Opdrachten bij oefening:
1 > Geef voor elk van de volgende beweringen aan of ze klopt met de tekst over het jaïnisme: (a) de meeste jaïns wonen in Gujarat; (b) een jaïn bereikt bevrijding door een uiterlijke God te aanbidden; (c) er wonen ook jaïns in België. Antwoord telkens met ja of nee en citeer de woorden uit de tekst die de doorslag geven.
2 > Breid de tekst over het jaïnisme uit met een vervolg dat aansluit op de laatste zin.

Jaïnisme

Het jaïnisme is een van de wat kleinere wereldreligies met wereldwijd zo’n 8 tot 10 miljoen aanhangers. De meeste jaïns bevinden zich in de Indiase deelstaat Punjab, maar ook in andere deelstaten van India, o.a. in Rajasthan en Gujarat, treft men jaïn gemeenschappen aan. Buiten India wonen er jaïns in de VS, Engeland en België (Antwerpen). Het jaïnisme kenmerkt zich door strengheid. Het doel van een jaïn-(asceet) is het bereiken van moksha (bevrijding), door het bevrijden van de zuivere ziel. Dit gebeurt niet door de aanbidding van een uiterlijke God, maar door het praktiseren van o.a. ascese en zelfkastijding, soms met de dood als gevolg wanneer men de weg van ‘sallekhana’ (rituele uithongering) bewandelt om het ultieme doel te bereiken. Door het volgen van het ‘jaïn-pad’, zal men uiteindelijk de perfecte kennis en alwetendheid vergaren, wordt de ziel bevrijd en zal verlichting optreden.

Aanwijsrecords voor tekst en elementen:

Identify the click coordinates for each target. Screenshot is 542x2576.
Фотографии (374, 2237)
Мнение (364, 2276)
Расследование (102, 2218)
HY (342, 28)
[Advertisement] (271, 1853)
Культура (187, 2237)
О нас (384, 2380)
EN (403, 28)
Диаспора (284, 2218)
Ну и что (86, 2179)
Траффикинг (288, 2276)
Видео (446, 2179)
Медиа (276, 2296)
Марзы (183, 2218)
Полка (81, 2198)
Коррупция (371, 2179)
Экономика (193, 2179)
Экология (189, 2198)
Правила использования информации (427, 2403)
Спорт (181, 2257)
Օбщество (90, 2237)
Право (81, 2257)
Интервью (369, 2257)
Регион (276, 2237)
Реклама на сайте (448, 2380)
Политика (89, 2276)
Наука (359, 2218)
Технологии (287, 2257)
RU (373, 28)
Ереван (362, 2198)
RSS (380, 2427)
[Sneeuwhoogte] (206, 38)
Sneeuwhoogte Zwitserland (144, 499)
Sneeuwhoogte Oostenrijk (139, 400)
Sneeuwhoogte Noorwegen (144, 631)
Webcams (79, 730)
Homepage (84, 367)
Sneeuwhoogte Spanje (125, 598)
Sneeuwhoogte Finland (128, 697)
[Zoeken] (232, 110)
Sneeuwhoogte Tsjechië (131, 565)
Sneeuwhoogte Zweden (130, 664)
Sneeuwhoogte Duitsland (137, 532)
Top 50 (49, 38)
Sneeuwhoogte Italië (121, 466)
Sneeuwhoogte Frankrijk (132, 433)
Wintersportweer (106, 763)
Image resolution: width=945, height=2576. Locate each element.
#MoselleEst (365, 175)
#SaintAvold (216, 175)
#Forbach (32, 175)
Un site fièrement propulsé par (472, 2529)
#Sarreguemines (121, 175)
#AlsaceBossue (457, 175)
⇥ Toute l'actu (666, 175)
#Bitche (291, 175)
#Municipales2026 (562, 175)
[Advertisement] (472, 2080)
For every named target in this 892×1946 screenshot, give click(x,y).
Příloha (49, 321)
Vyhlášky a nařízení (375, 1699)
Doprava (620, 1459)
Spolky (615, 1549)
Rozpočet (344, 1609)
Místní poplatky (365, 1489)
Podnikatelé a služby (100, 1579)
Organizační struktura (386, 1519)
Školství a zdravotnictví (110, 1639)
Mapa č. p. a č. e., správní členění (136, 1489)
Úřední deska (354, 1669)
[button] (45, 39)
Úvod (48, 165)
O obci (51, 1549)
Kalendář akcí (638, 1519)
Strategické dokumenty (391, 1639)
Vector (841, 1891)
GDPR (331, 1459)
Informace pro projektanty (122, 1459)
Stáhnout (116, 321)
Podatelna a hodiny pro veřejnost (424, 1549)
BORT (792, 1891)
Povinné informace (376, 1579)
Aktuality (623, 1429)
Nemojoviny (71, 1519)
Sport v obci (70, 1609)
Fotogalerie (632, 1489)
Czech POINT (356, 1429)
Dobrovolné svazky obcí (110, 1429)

Antwoorden:
1 >
(a) Nee: "De meeste jaïns bevinden zich in de Indiase deelstaat Punjab"
(b) Nee: "Dit gebeurt niet door de aanbidding van een uiterlijke God"
(c) Ja: "Buiten India wonen er jaïns in de VS, Engeland en België (Antwerpen)."

2 >
Stichter van het Jaïnisme

Mahavira, de grondlegger van het Jaïnisme

Vardhama Mahavira wordt gezien als de stichter en grondlegger van het jaïnisme. Mahavira (grote held) was een tijdgenoot van Boeddha en leefde in de 5-de eeuw voor Christus in de Indiase deelstaat Bihar. Terwijl Boeddha zijn ‘pad van het midden’ verkondigde voor het bereiken van ‘moksha’ (bevrijding), was het volgens Mahavira alleen mogelijk om een ‘kavalin’ (een verloste) te worden, d.m.v. het bewandelen van een pad dat gekenmerkt wordt door strictheid en strengheid. Mahavira kwam net als Gautama Boeddha voort uit de kaste van de ‘Kshatriya’s’. (krijgers)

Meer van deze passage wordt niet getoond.